Archive for March, 2007

The Hospital Hotel

March 31, 2007

I called a taxi early one Saturday morning in Nairobi to take me to the hospital for some standard, but recurring, gastrointestinal issues.  I felt pretty sick, and probably looked pale and weak, but it was something of a shock when, as we approached the hospital, the driver said “You want to go to Casualties?”

“You mean the morgue?” I said.  “No, the Emergency Room is fine.”

A few hours later I was admitted for the night, largely because they wanted to give me some fluids.  Worried about whatever dingy room full of tuberculosis patients they would assign me, I thought of refusing to stay.  Then an administrator said to me, “We called your health care provider.  You are entitled to a Princess Zahra Pavilion suite.”
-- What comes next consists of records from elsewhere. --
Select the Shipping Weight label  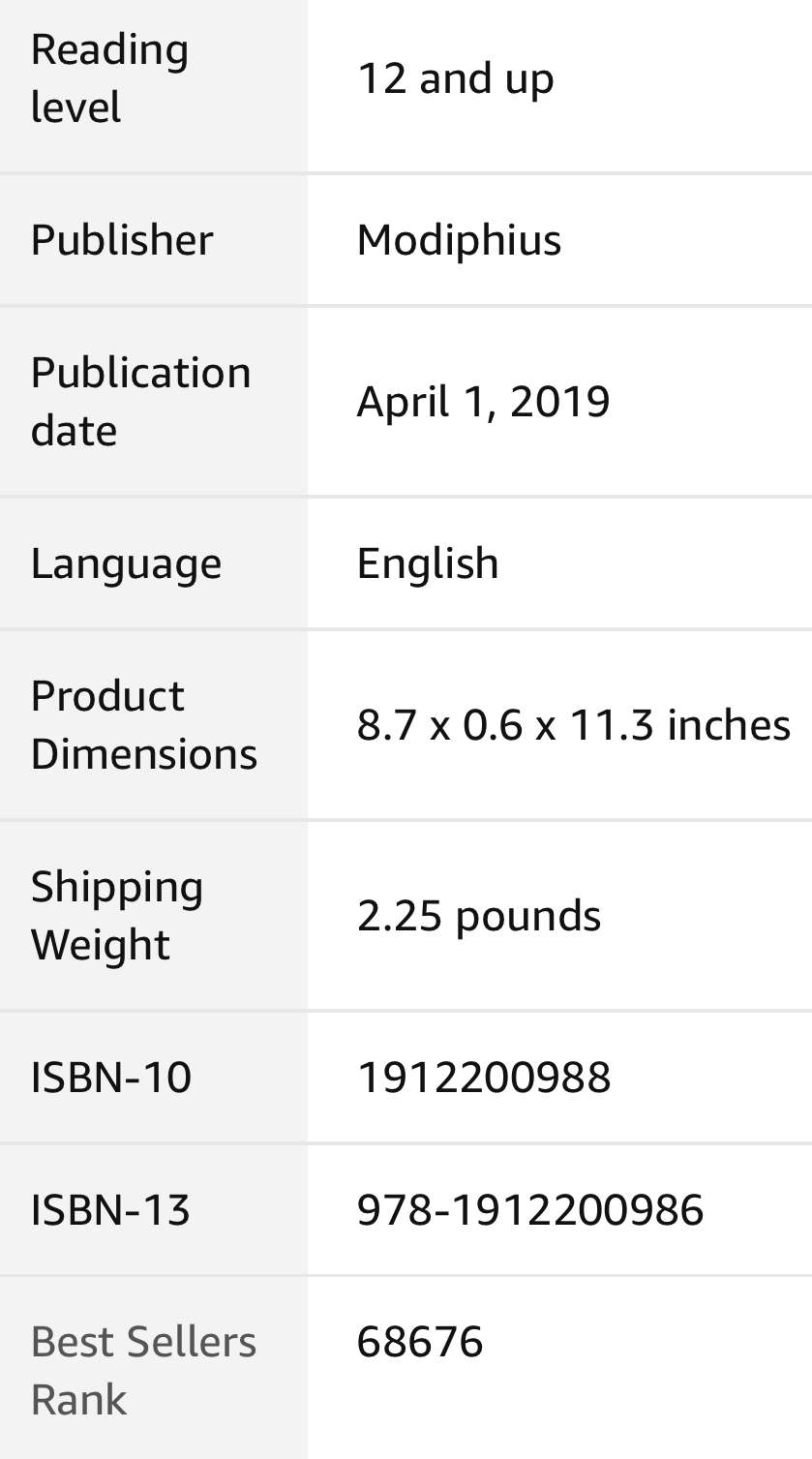(x=117, y=916)
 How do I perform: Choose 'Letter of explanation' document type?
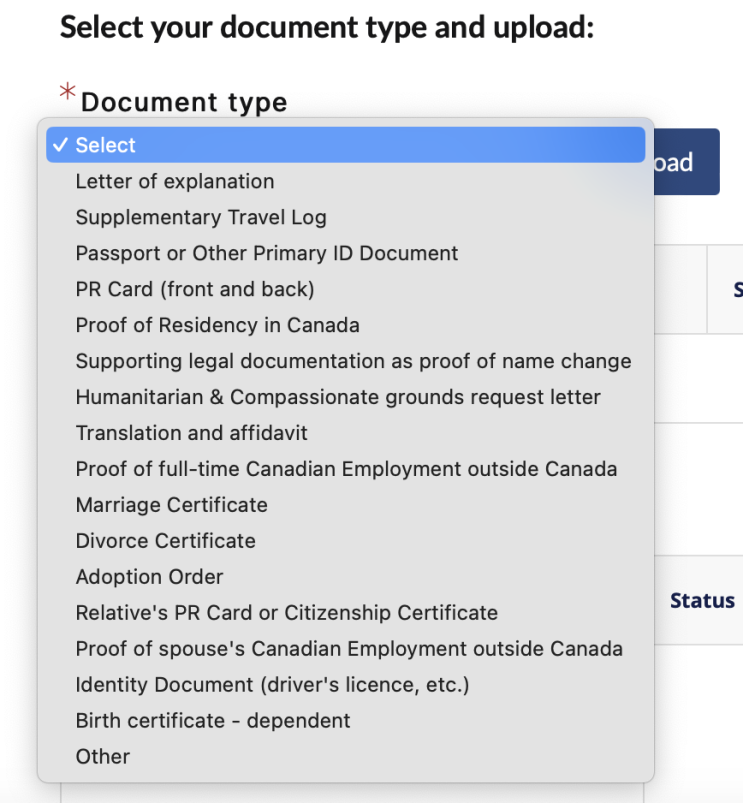click(175, 181)
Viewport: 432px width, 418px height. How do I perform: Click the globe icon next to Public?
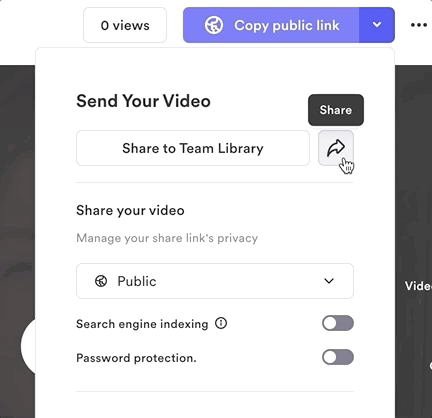[x=101, y=281]
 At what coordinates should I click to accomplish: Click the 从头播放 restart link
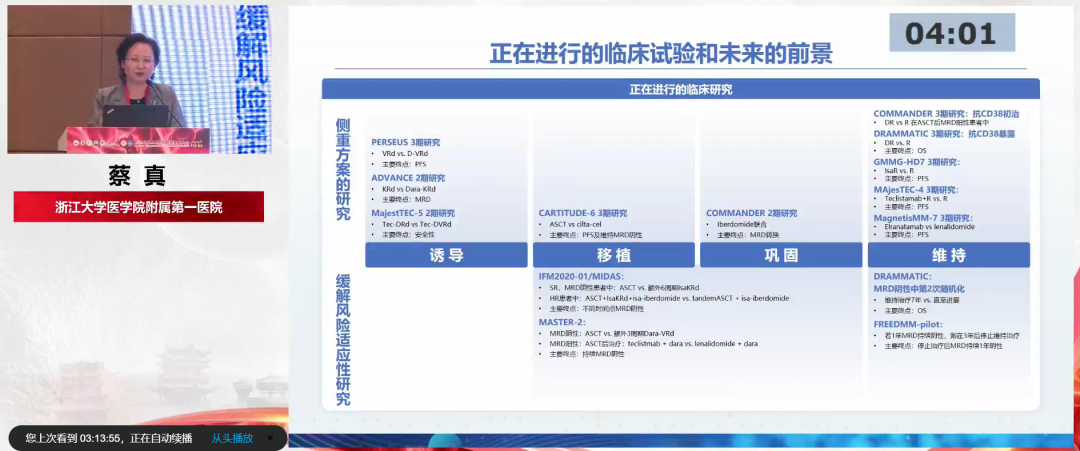coord(232,438)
I learned that evening that Marriot runs the Princess Zahra Pavilion of the Aga Khan hospital in Nairobi.  The first thing I noticed was the flat screen television with digital satellite service.  Then, just minutes after I “checked in,” room service came to take my lunch order.  Being genuinely sick at this point, I decided to be conservative.

“I’ll have the grilled chicken breast with rice please.”

“Starters are on page 1 and desserts and beverages are on page 4 sir.”

“Ok, can I have the vegetable soup for a starter and, if it’s ok with the doctor, the fresh strawberries and cream for dessert please?  And I’d just have some tea to drink, with milk please.”

“Would you care to order dinner too please sir?”

Counting on at least a little healthy progress throughout the day, I decided to be a bit bolder with my dinner menu.

“I’d like to start with the prawn cocktail and maybe the cream of asparagus soup please.  For my meal, let’s do the steak au poivre with blue cheese sauce on the side.  And maybe some mashed potatoes with that.  Dessert?  The black forest chocolate cake sounds good, but can I get that with the fresh cream instead of the vanilla ice cream?  And I’d like the red wine to drink please.”

“Very good sir.”

“And could you please tell someone that my remote control isn’t working?  Thanks.”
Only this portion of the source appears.